§ PROBLEMS AND TASKS
- 1) According to the Path-MGCN overview, which pathway databases are used when GSVA calculates the pathway activity matrix?
- 2) Extend the Path-MGCN figure descriptions past their final sentence.

Overview of Path-MGCN. Path-MGCN takes input of gene expression matrix and spatial coordinates from ST datasets. Path-MGCN calculates a pathway activity matrix by GSVA based on pathway databases (KEGG, GO, and Reactome) using the expression of highly variable genes. The adjacency graphs representing spatial proximity and pathway activity similarity are constructed. Path-MGCN then applies a multi-view GCN to learn distinct latent representations for spatial, pathway and shared features. These embeddings are adaptively fused via an attention mechanism into a unified representation, which is subsequently decoded by a ZINB framework. The final embedding is utilized for spatial clustering to identify domains, followed by visualization and downstream biological interpretation, such as identifying domain-specific pathways.

Figure 2

Path-MGCN achieves outstanding performance in identifying spatial domains. (A) Manual annotation for the DLPFC slice 151,507. (B) Boxplot of ARI scores for eight methods on 12 DLPFC slices. (C) the clustering results and the UMAP visualization generated by path-MGCN, MManiST, spatial-MGCN, SEDR, STAGATE, SpaGCN, stLearn and stDCL on slice 151,507. (D) Lollipop plots displaying the activity of seven important domain-specific pathways in each spatial domain identified by path-MGCN. (E) Dot plot of the pathway activity of domain-specific pathways. Red and blue colours indicate relatively higher (positive) and lower (negative) normalized activity, respectively. The circle size is proportional to the magnitude of that normalized activity. (F) Activity visualization of specific pathways for domain 0, domain 1 and domain 6.

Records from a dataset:
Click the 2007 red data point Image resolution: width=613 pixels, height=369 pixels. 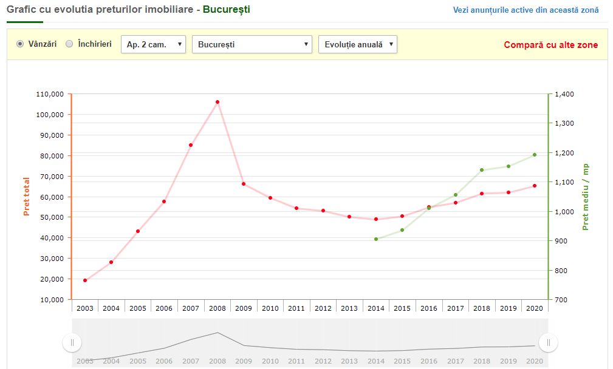point(191,145)
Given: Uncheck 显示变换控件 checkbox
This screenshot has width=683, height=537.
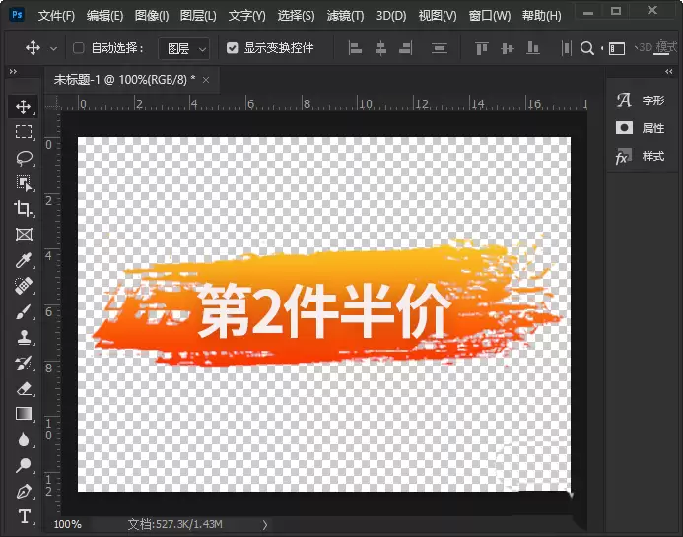Looking at the screenshot, I should (x=233, y=48).
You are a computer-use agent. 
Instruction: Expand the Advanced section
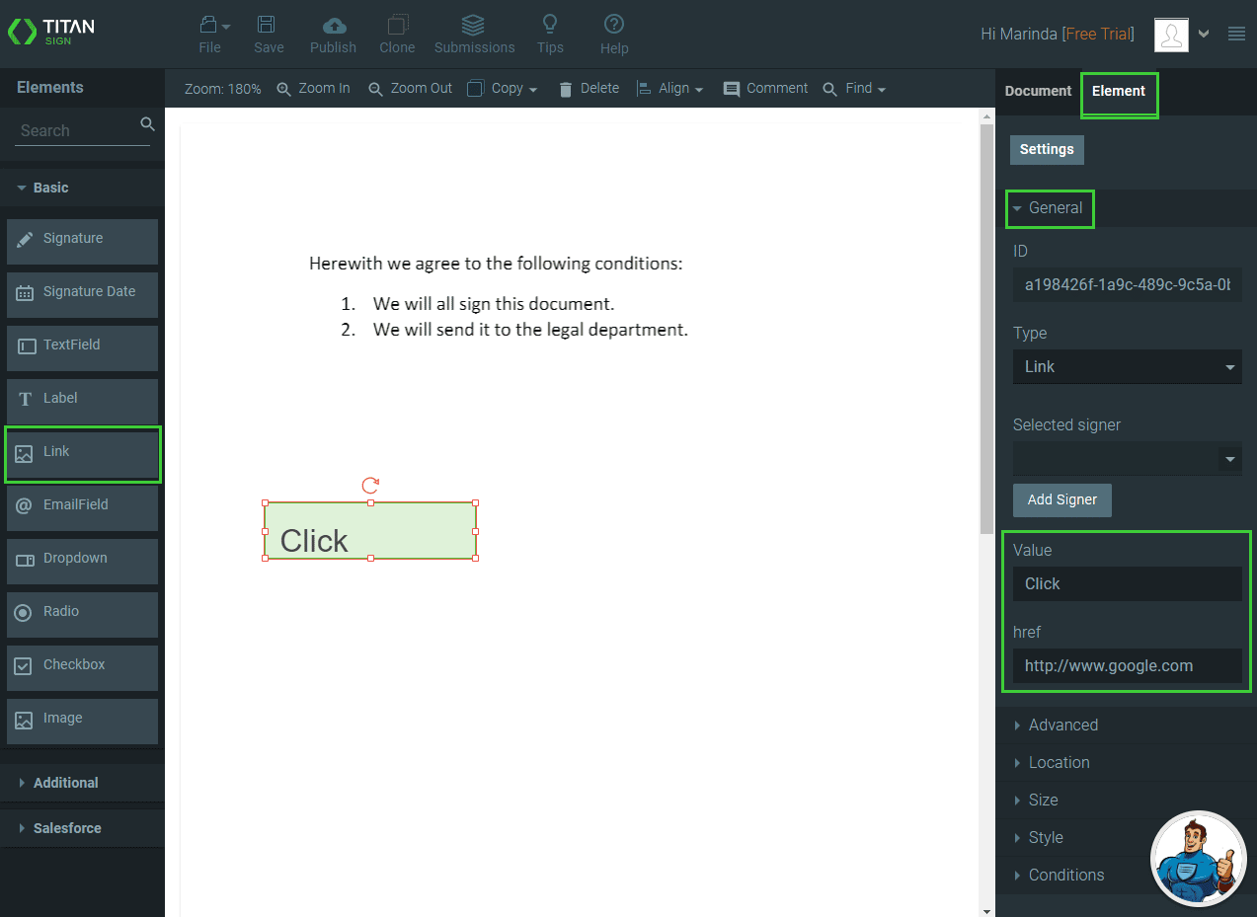coord(1062,725)
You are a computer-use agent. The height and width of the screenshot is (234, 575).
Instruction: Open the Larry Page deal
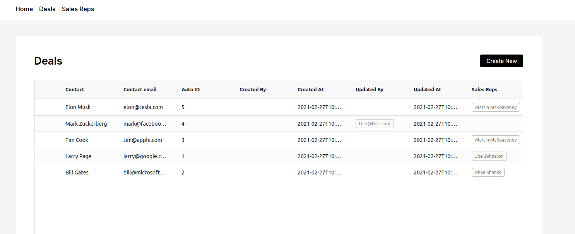pyautogui.click(x=78, y=156)
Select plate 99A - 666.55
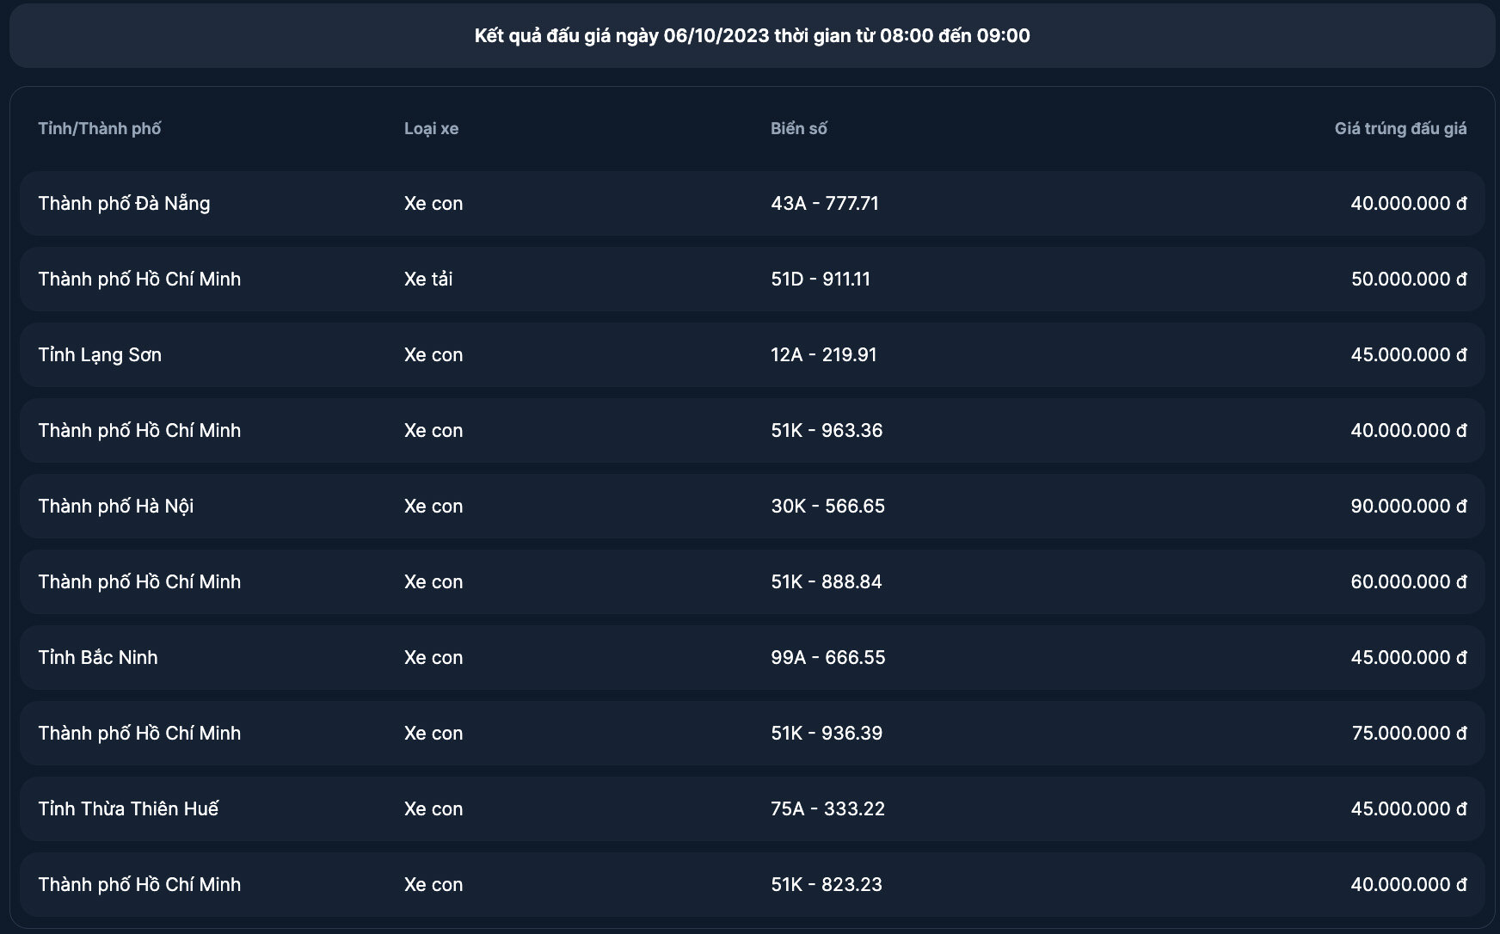This screenshot has width=1500, height=934. (x=828, y=658)
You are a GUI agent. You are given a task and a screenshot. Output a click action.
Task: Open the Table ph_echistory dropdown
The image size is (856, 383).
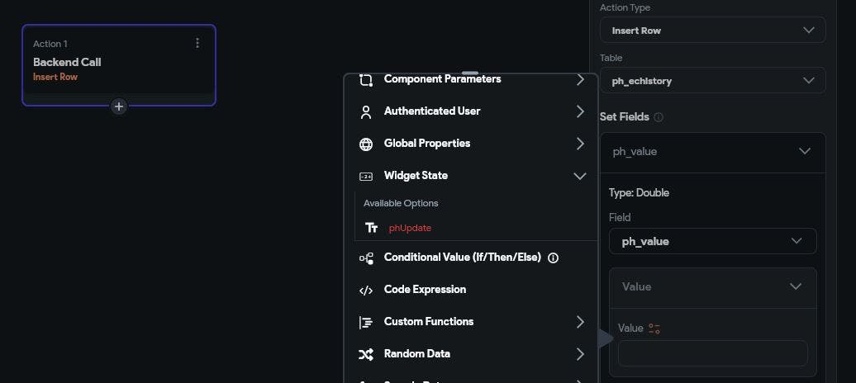click(712, 80)
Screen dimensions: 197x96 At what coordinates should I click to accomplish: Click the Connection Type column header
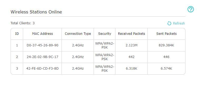(78, 34)
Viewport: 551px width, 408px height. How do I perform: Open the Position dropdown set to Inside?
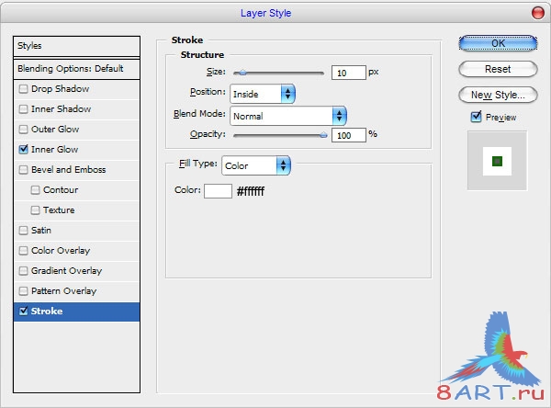click(262, 94)
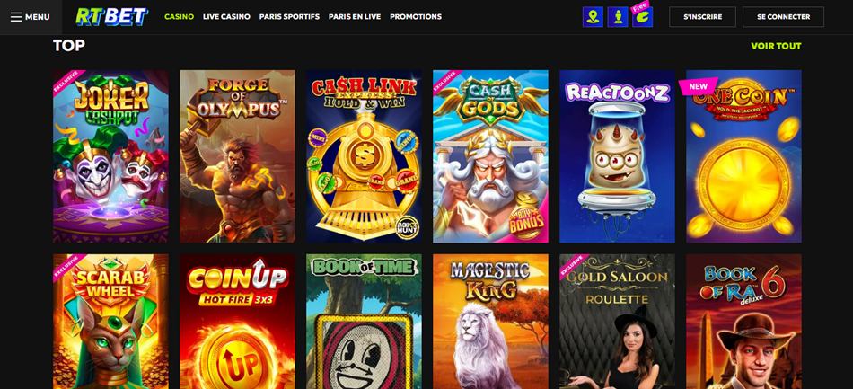Open Forge of Olympus game tile
853x389 pixels.
pos(237,156)
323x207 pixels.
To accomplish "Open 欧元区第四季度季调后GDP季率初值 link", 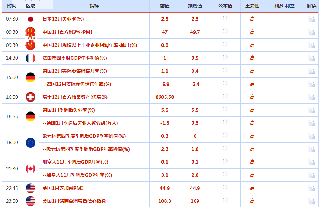I will [x=84, y=136].
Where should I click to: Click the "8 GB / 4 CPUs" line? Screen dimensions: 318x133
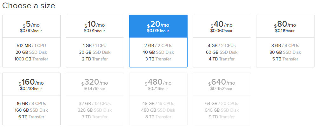tap(285, 46)
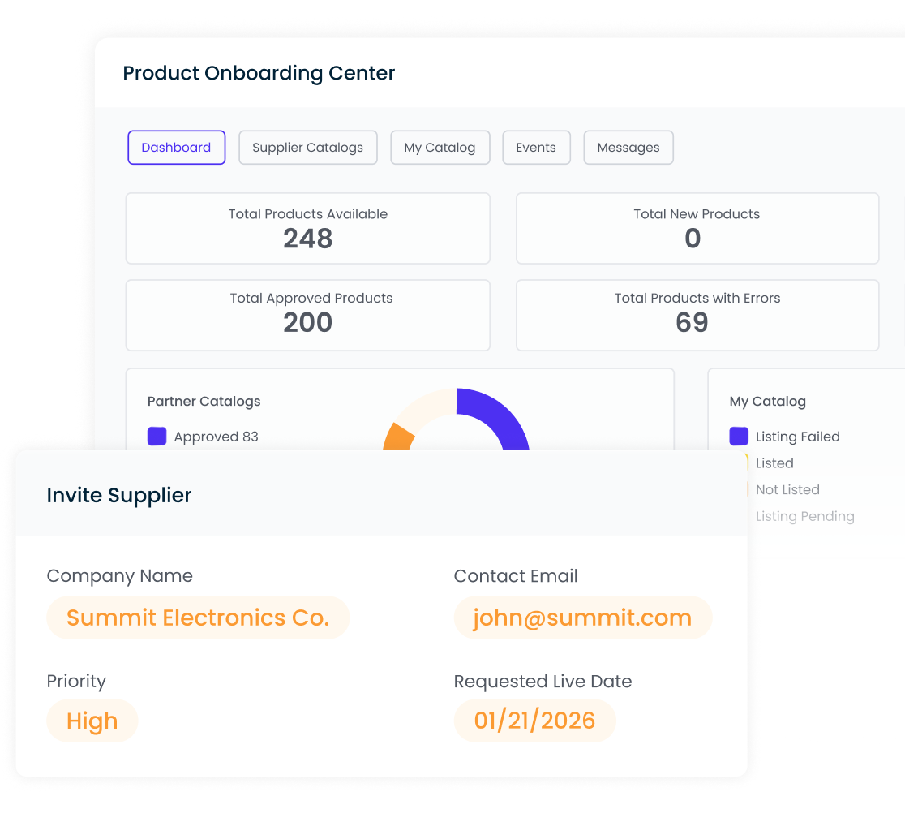Click the orange donut chart segment

pos(397,437)
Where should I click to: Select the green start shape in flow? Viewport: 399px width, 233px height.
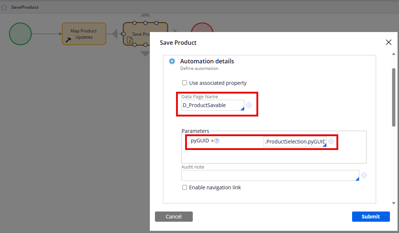(20, 34)
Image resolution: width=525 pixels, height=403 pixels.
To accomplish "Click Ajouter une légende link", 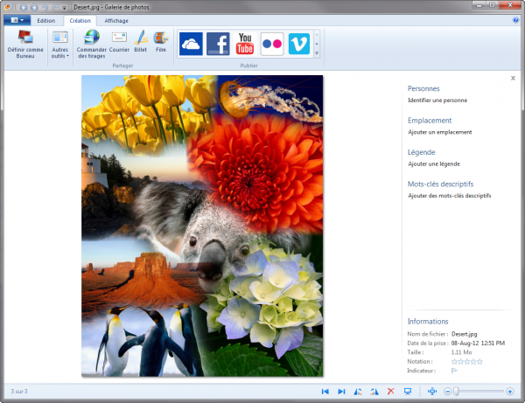I will pyautogui.click(x=434, y=164).
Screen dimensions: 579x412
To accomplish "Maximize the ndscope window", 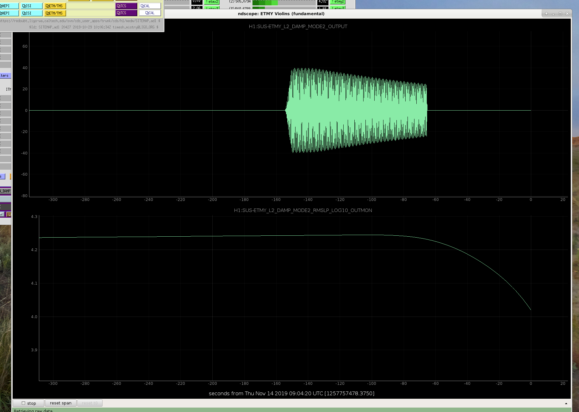I will click(x=560, y=14).
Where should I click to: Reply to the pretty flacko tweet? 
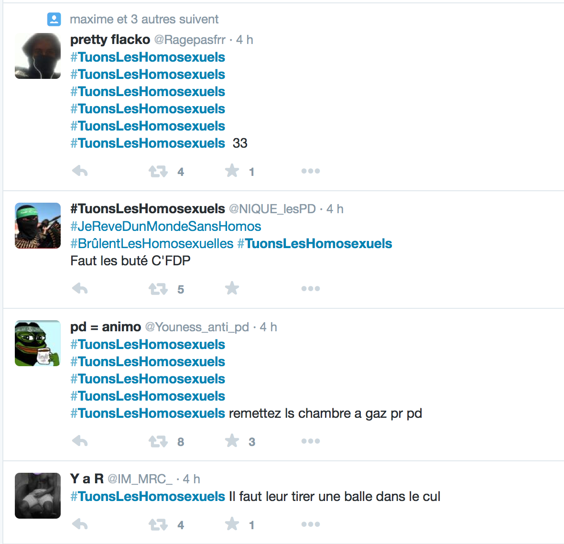[80, 171]
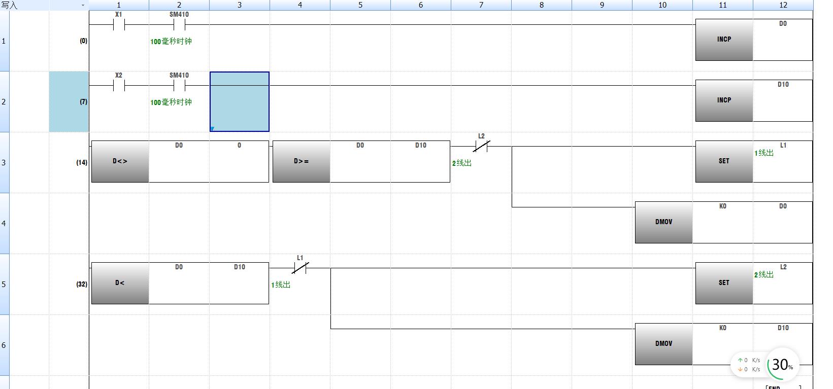Click the SET instruction for L2
This screenshot has height=389, width=833.
pyautogui.click(x=724, y=283)
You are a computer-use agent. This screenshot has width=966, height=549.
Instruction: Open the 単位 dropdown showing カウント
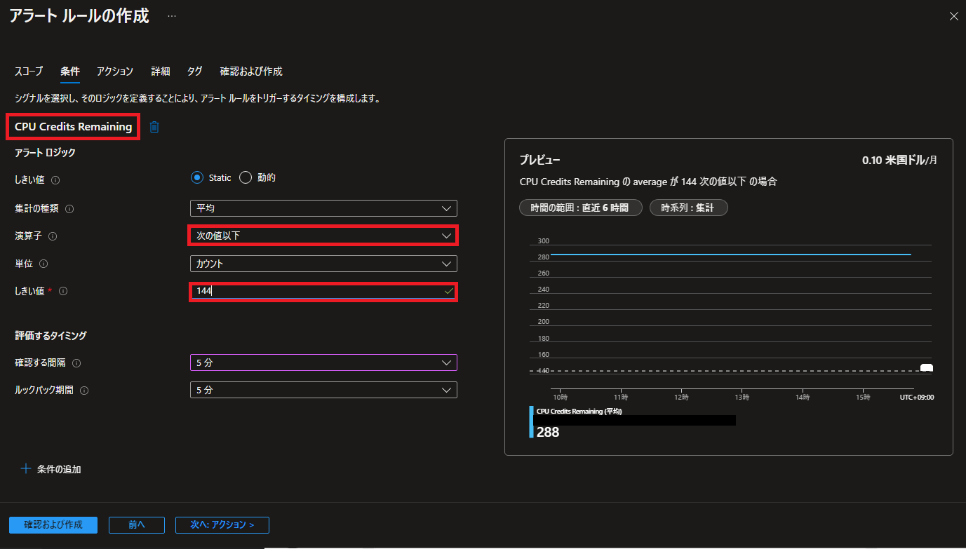pyautogui.click(x=323, y=264)
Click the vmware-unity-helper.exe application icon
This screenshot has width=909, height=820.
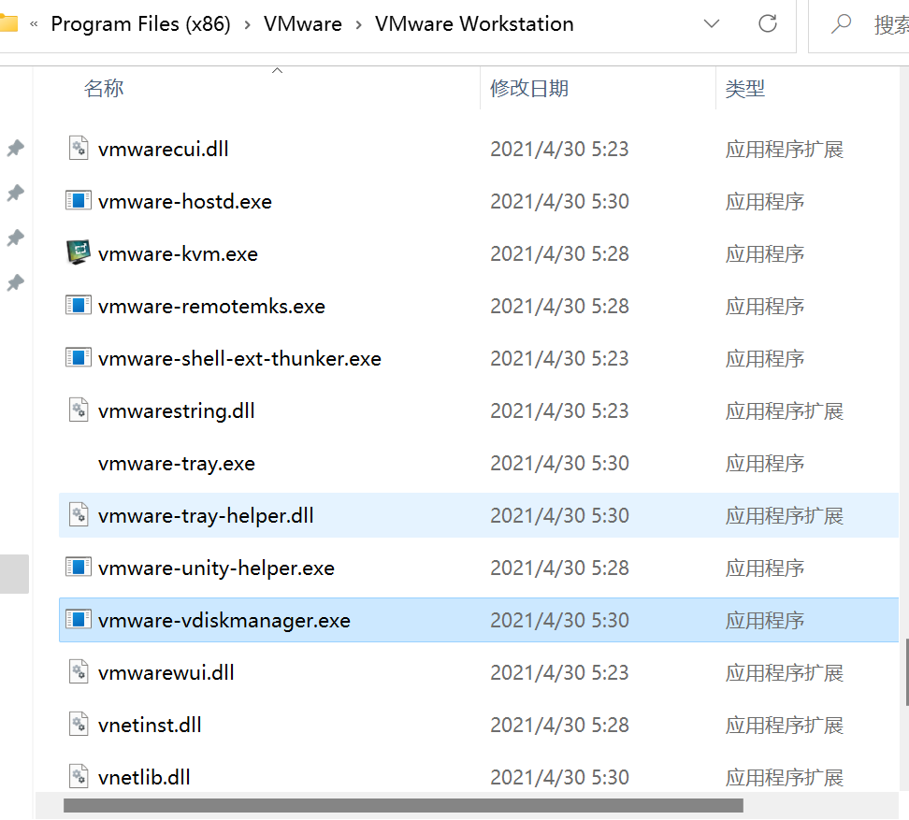(x=79, y=567)
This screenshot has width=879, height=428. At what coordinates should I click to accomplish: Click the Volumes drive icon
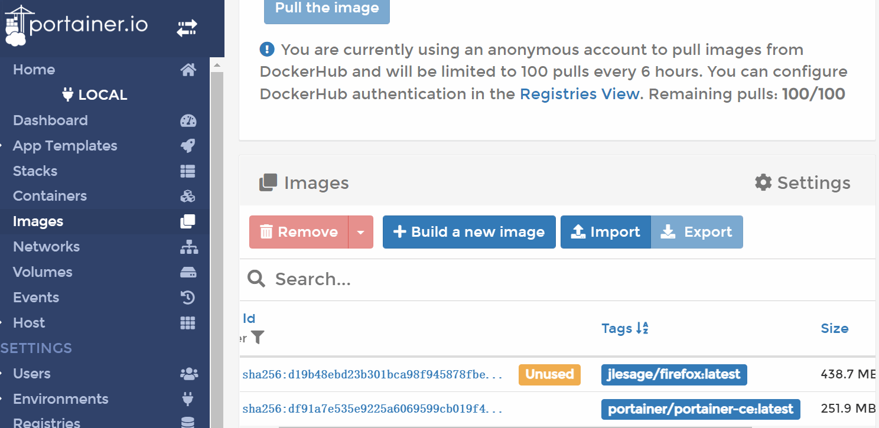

§ RESULTS OF THE TASKS
- 1) KEGG, GO, and Reactome.

- 2)
Figure 3

Path-MGCN achieves higher accuracy in identifying cancer tissue heterogeneity of human breast cancer. (A) Manual annotation on 10x Visium data of human breast cancer sample BAS1. (B) The clustering result on BAS1 generated by Path-MGCN. Numbered domains in the figure correspond to those in the manual annotation. (C) The clustering results on BAS1 generated by Spatial-MGCN, stLearn, STAGATE, and SEDR. (D) Manual annotation on human breast cancer sample DCIS. (E) The clustering results on DCIS generated by Path-MGCN, Spatial-MGCN and stLearn. (F) Manual annotation on human breast cancer sample IDC. (G) The clustering results on IDC generated by Path-MGCN, Spatial-MGCN and stLearn.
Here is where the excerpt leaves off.